Solo gli sportivi avevano questa possibilità, così quando nasceva un bambino i genitori speravano che potesse diventare un campione, di cosa non importa, calcio, ginnastica, atletica, qualsiasi cosa. Non per i soldi, ma per un futuro diverso, un qualcosa che non fosse dover rimanere tutta la vita nello stesso paese, senza un passaporto. È per questo che le famiglie sono sempre state attente allo sport. Il tennis era una di quelle strade. Con il tennis si facevano anche i soldi, più soldi rispetto alla media degli altri sport, ma questo era un di più.
Il tuo lavoro ha una forte identità estetica, che credo possa essere molto amata e apprezzata in Italia. Il più famoso scrittore di tennis italiano, Gianni Clerici, ha reso famosa l’espressione ‘gesti bianchi’, proprio per definire la natura estetica del tennis, l’eleganza e la bellezza. Come è stato per te lavorare qui?
Affermazioni importanti!
Sinceramente, voglio dire io seguo il tennis in tv, ma non ho mai visto questo torneo rappresentato in modo che gli rendesse giustizia. È davvero bello, il Pietrangeli è praticamente un sogno di tennis. Una cosa fantastica è che non ci sono i normali sedili ma le scalinate, è come un’arena, un campo di battaglia, quindi tutto diventa di più, diventa una battaglia. La terra rossa è più del colore, più del materiale, è parte dell’arena e della lotta; e il tennis è una lotta, soprattutto su terra rossa, quindi per me è l’ambientazione perfetta. Sembra un posto libero, dove arrivi, ti siedi, te ne vai, fai come ti va. Certo, non so com’è in tempi normali, con tutti gli spettatori e gli appassionati, ma lo spazio è incredibile.
In tempi normali è stracolmo, e bisogna lottare per il proprio posto, ma sì, è speciale, e fa innamorare del tennis.
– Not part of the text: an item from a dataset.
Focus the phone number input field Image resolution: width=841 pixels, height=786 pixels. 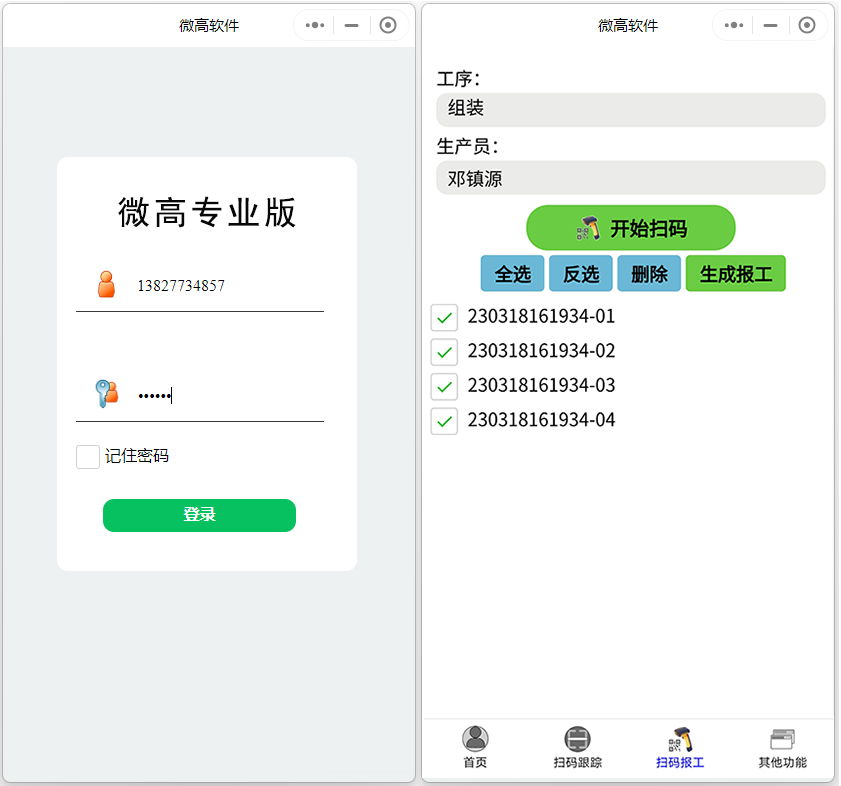pos(225,286)
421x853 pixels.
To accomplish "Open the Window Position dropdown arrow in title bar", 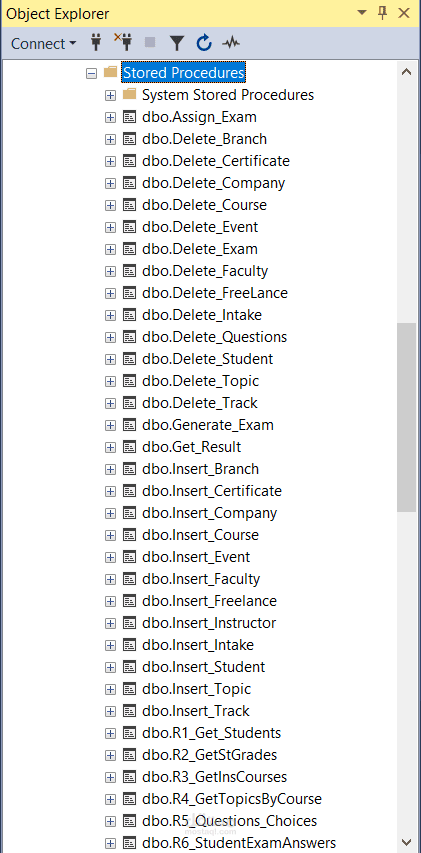I will point(362,13).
Quanto pensi che durerà la tua partnership con ATP e WTA? Quale vorresti fosse la legacy del tuo lavoro?
Un futuro bellissimo.
Per fotografare devo potermi avvicinare, e la WTA mi aiuta molto nel trovare accesso; ma se sei dei media hai i limiti dei media. Non puoi accedere alle aree riservate, ai players lounge, alla palestra, non puoi entrare in alcuni posti che sono molto importanti, naturalmente non puoi entrare nelle stanze d’albergo, a meno che tu non conosca le persone direttamente; quindi devi in qualche modo costruire una relazione con i giocatori, un po’ alla volta, e riuscire a entrare in confidenza.
Non penso che Annie Leibovitz dal nulla potesse prendere e partire in tour con i Rolling Stones, non l’avrebbero voluta. È questo: essere sul tour bus. Annie Leibovitz in un certo senso è la mia ispirazione: per lei sono stati gli anni 70, il tour con i Rolling Stones, per lei salire sul tour bus era catturare com’è davvero la vita in tour, ma la cosa fondamentale è riuscire a costruire una relazione.
Allora spero che un giorno diventi un libro.